A new report from GreenWave Advisors on the cannabis banking industry estimates that California will collect $5.2 billion once the state implements its adult use marijuana market. Including sales tax, that number could rise to $6.2 billion.
Analyst Matt Karnes wrote, “With other new state markets planned for 2018, we estimate total legal marijuana retail revenues of approximately $12.1 billion, or $14.5 billion including sales tax.” Karnes continues to believe that by 2021, all 50 states and Washington D.C. will have some sort of legalized medical marijuana if not a fully legalized market which would result in retail revenues of $30 billion ($36 billion including sales tax).
Most banks do not service cannabis companies with GreenWave estimating that only 5% of financial institutions are on the record as having a relationship with a known marijuana business. Karnes believes this lost opportunity for the banks will drive new federal legislation. In the meantime, the industry has been pursuing its own solutions.
Dispensaries usually have ATM machines available for cash purchases and some engage in a cashless ATM, which essentially functions as a debit withdrawal to the dispensary. Others use a third party to transact the purchases, prepaid cards or mobile wallets. These wallets transfer money from the shopper’s bank account to the dispensary.
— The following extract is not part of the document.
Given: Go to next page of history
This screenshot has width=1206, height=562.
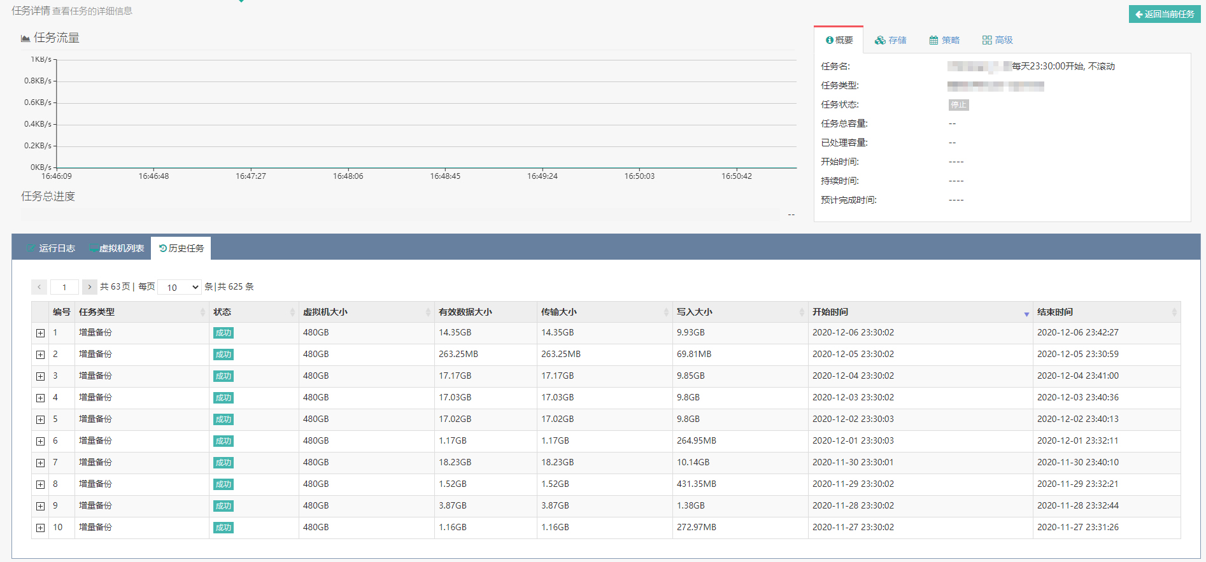Looking at the screenshot, I should coord(90,287).
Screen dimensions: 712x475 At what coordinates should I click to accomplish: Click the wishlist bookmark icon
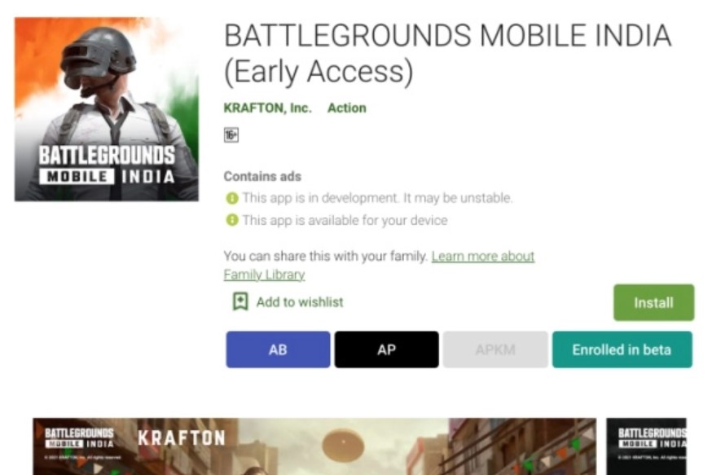click(x=240, y=301)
Some of these mobile wallet companies include PayQwick, CanPay, Tokken and SingleSeed.
GreenWave noted that this banking and payment challenge has created opportunity in the industry. “The land grab is significant (over 7,000 financial institutions in the U.S.) and the successful rollout of these product offerings will likely mitigate one aspect of cannabis investment risk.”
Cannabis Fin Tech Solutions
Kind Financial was a cannabis banking pioneer with its Link to Banking (LTB) platform. The company is headed by former FinCen official Tom Fleming. “LTB assists financial institutions comply with regulatory guidelines by leveraging a proprietary technology platform that tracks and analyzes transactional data enabling banks to identify reportable suspicious activity,” wrote Karnes. The KIND Financial company also provides software that tracks cannabis from seed-to-sale and can track the flow of funds.
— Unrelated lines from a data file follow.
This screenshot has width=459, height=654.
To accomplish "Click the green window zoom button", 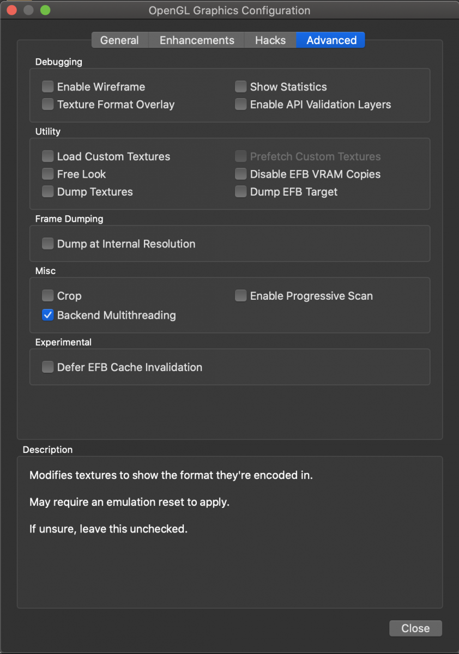I will [45, 10].
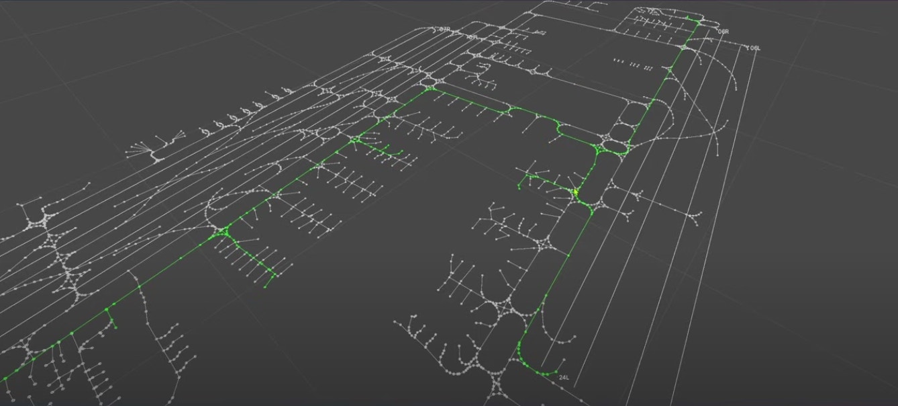The width and height of the screenshot is (898, 406).
Task: Select the far-right white branch end node
Action: click(699, 214)
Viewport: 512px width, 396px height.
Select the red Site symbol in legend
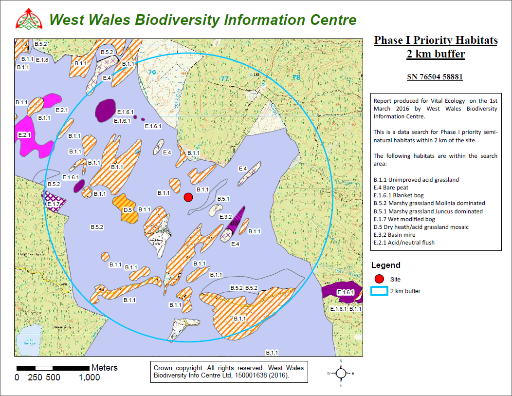coord(381,279)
Hypur is a software platform that can audit a company in real time to make sure it is in compliance with the law. It can also provide a connection to the point-of-sale system and allow the banks a way to reconcile cash collections with deposits. This company includes John Vardaman, who worked at the Department of Justice and helped to pen the Cole Memorandum.
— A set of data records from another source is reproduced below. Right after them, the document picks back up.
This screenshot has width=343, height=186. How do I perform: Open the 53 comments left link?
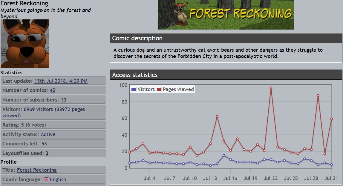44,144
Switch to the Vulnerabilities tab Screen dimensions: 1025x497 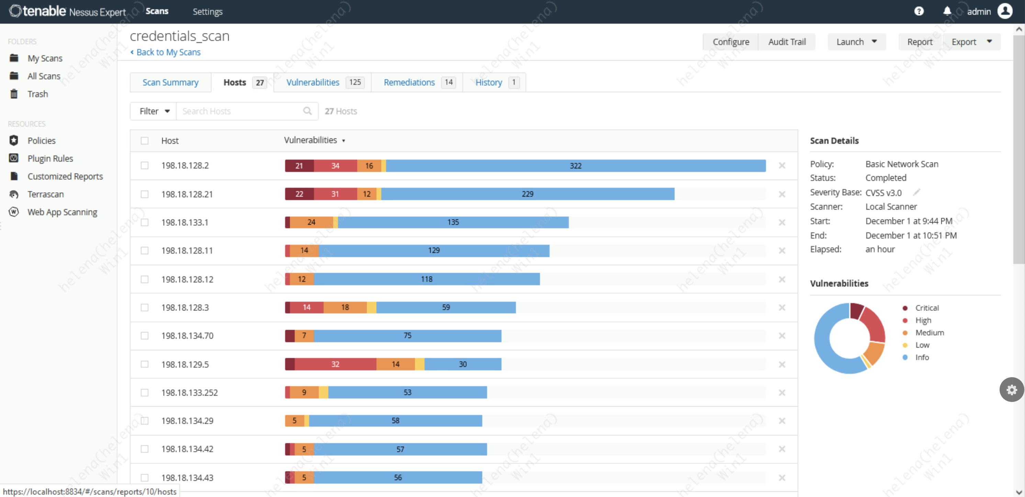[x=313, y=82]
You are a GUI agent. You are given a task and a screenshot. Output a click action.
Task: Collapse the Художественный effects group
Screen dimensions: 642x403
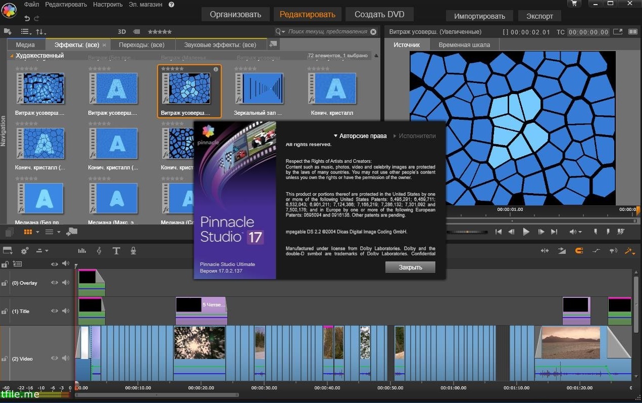tap(12, 56)
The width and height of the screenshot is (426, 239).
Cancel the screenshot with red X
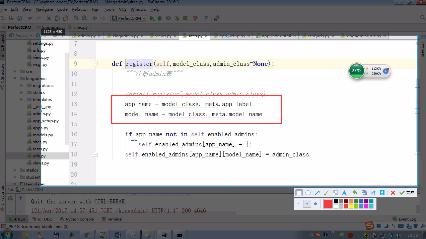(393, 193)
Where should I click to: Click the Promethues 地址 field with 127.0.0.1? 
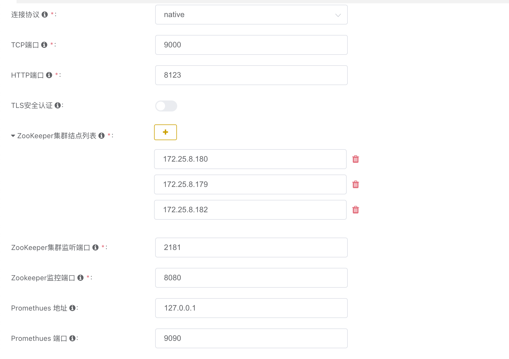click(x=251, y=308)
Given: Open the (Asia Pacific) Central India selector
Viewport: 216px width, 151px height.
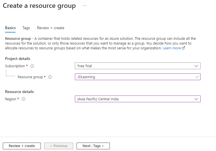Looking at the screenshot, I should [137, 99].
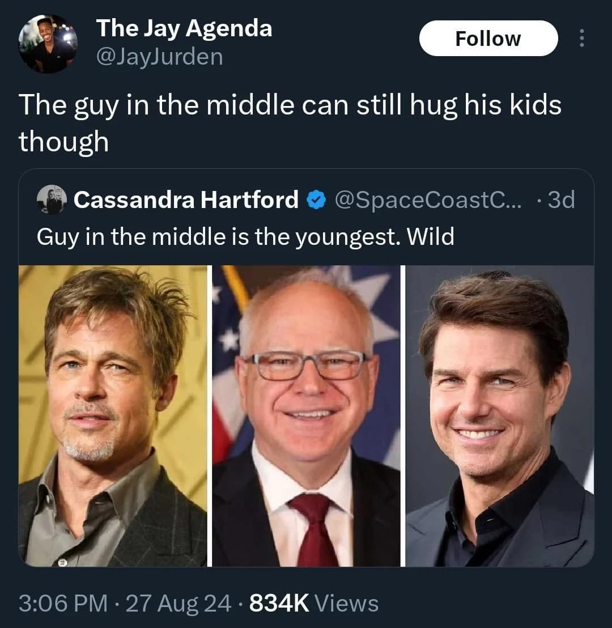Screen dimensions: 612x628
Task: Open The Jay Agenda profile avatar
Action: click(x=48, y=44)
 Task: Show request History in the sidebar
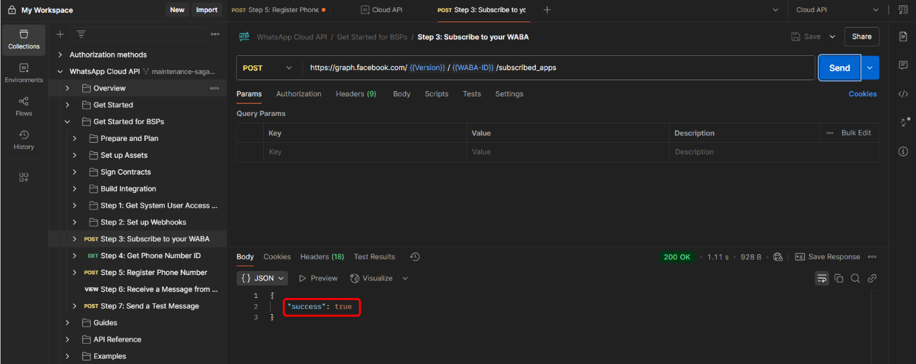pos(24,140)
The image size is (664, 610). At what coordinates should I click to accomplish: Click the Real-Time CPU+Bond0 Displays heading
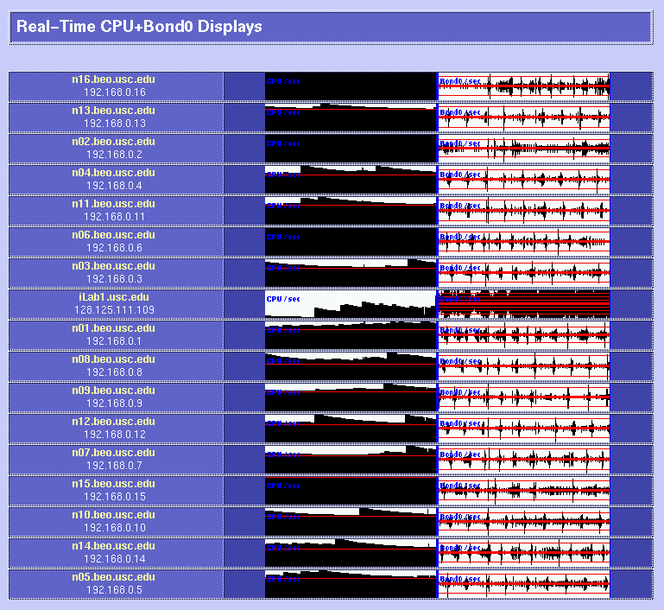[139, 27]
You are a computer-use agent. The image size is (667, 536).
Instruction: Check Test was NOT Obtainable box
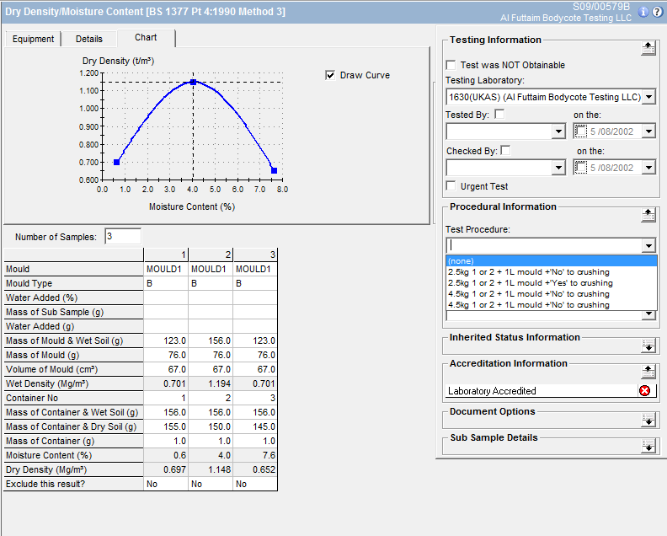coord(452,65)
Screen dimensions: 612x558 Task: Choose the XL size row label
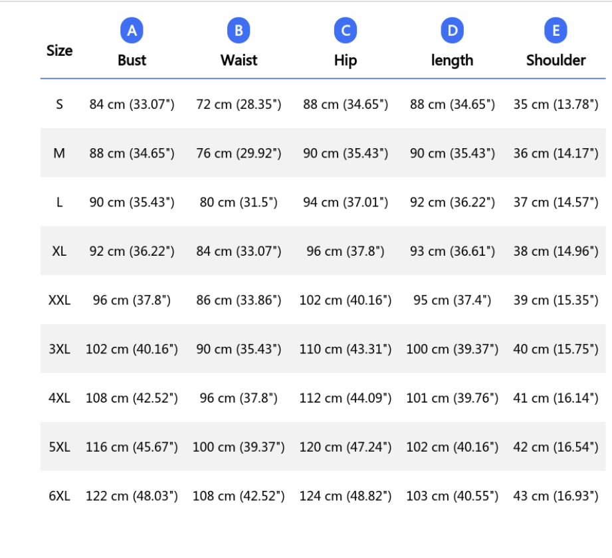click(59, 251)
Safe Harbor Banking Solutions is an original player that launched in Colorado and more recently in Hawaii. Its platform provides an automated front office to help banks bring on marijuana businesses and monitor them. It also handles the back office work of compliance and monitoring. It charges a subscription fee for the service and will soon be available in eight additional states with plans for 20 states in 2018. Safe Harbor is a subsidiary of Partner Colorado Credit Union.
Since the big banks have refused to engage with cannabis companies, credit unions have stepped up and Colorado led the way.
The Fourth Corner Credit Union applied for a master account at the Federal Reserve Bank of Kansas City and was denied. The bank filed an appeal. The San Francisco Federal Reserve Bank has shown its willingness to take these types of deposits, so it’s possible that could help Fourth Corner in its quest.
Partner Colorado Credit Union says it handles $80 million a month in marijuana business deposits but is limiting its exposure to the industry to only 10% of its assets.
“The Secure and Fair Enforcement Banking Act of 2017 (Senate Bill S1152 and House Bill HR2215) has been proposed to create protections for depository institutions that provide financial services to cannabis-related businesses,” said Karnes. “While there is support on both sides of the aisle, the timing of a vote is unclear.” Karnes maintains that the Trump administration’s stance toward banking deregulation could be a positive for the cannabis industry.
Karnes concluded, “There is no one answer and we think there will be a patchwork of alternative offerings.”